PROBLEM DESCRIPTION :: Copy the aquarium forum thread below from the words that begin "there is already" through the words "the members tanks.", changing "section" to "area" throughout.

TEXT BLOCK ::
--------------------------------
# your TANKS & DETAILS!



## saminur (Apr 11, 2010)

hey guys put your tank and the general details of it on this thread.
tank size,filter, heater, substrate, decorations and fish. 8)
PICTURE please!


----------



## cjacob316 (Dec 4, 2008)

there is already a spot for that, check out the "your tanks" section
http://www.cichlid-forum.com/tanks/


----------



## saminur (Apr 11, 2010)

yes, but there is only a few members tanks.
i opened this thread to see most of the members tanks.


----------



## cjacob316 (Dec 4, 2008)

no, there are a ton of members' tanks there
some people might oblige and want to post on this thread, but i was just directing you to where you can easily find this and not have to rely on people posting here or have to wait.
--------------------------------
INFORMATION SHOWN ::

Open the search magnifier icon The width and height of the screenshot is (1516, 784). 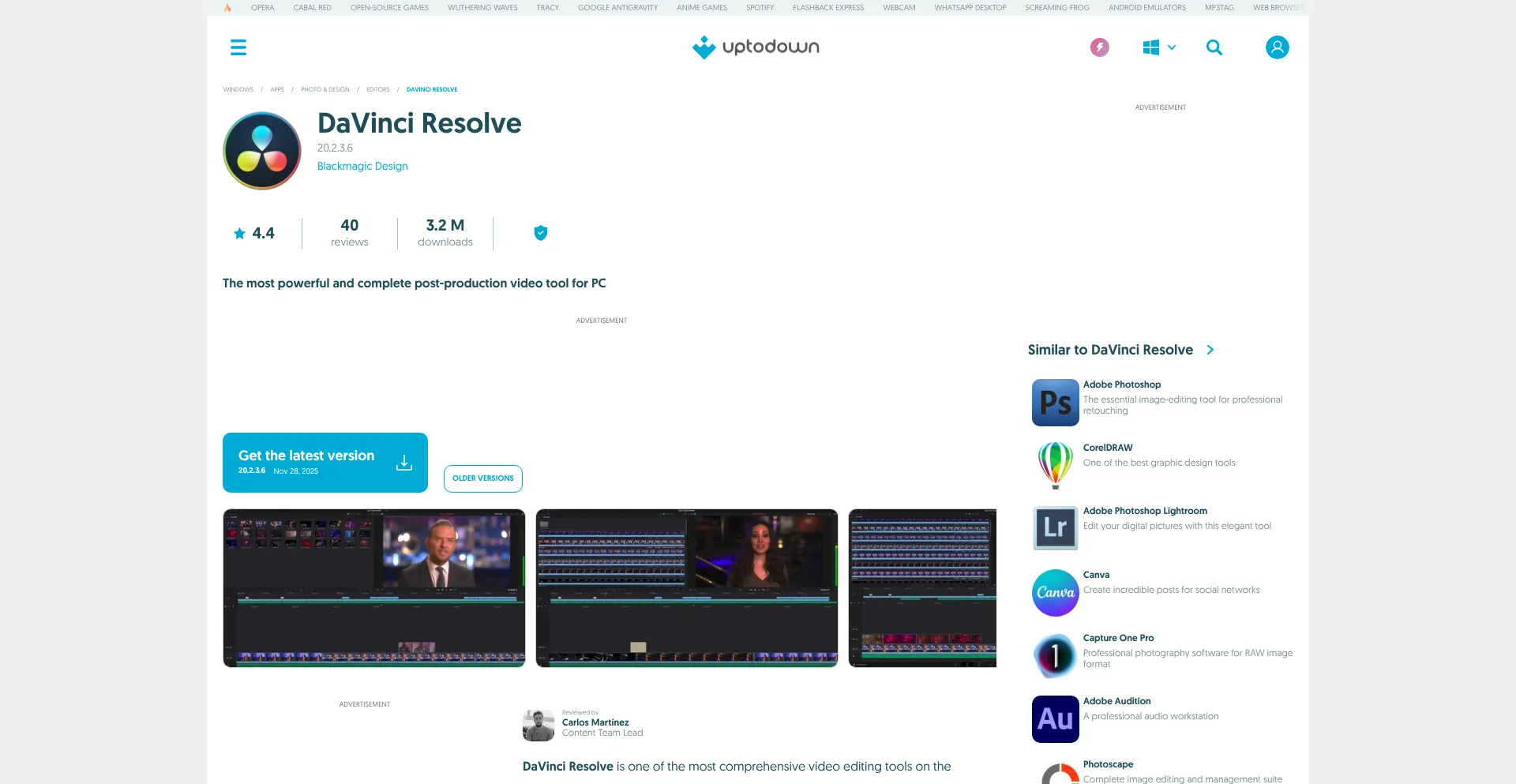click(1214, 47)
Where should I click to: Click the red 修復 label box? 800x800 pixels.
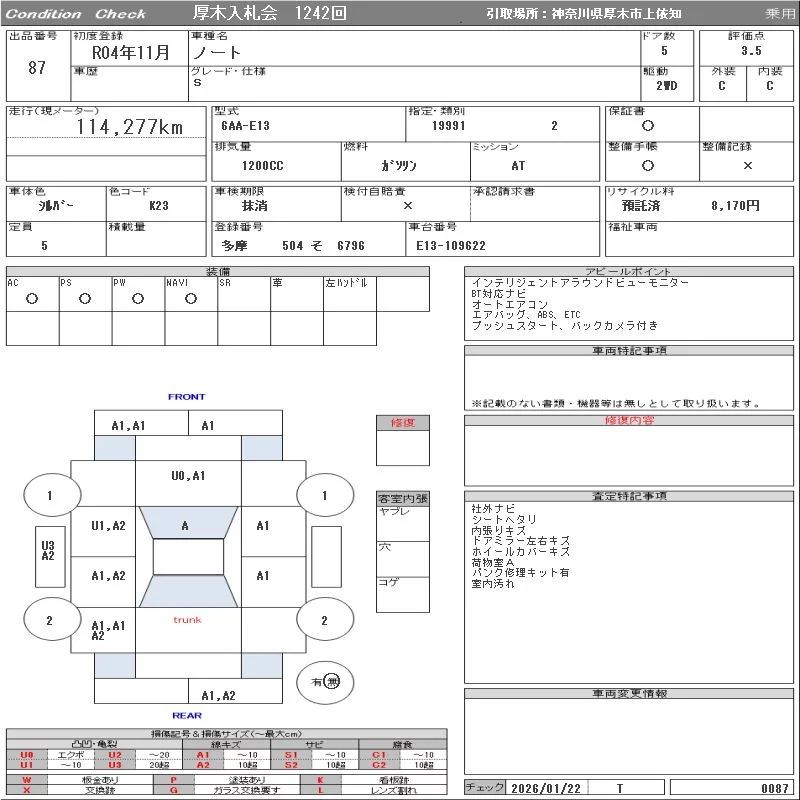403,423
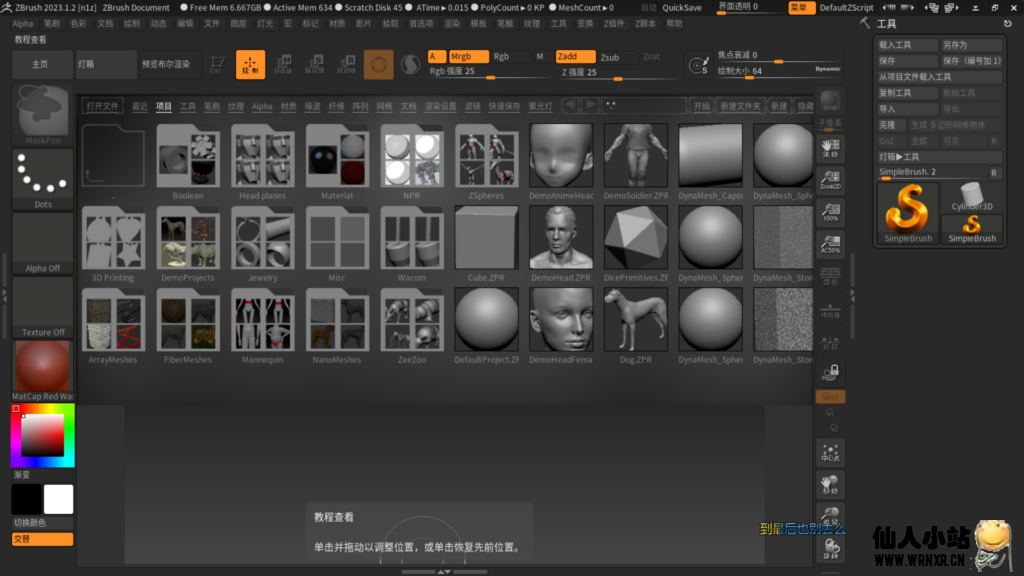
--------------------------------
EXERCISE RESPONSE ::
there is already a spot for that, check out the "your tanks" area
http://www.cichlid-forum.com/tanks/


----------



## saminur (Apr 11, 2010)

yes, but there is only a few members tanks.
i opened this thread to see most of the members tanks.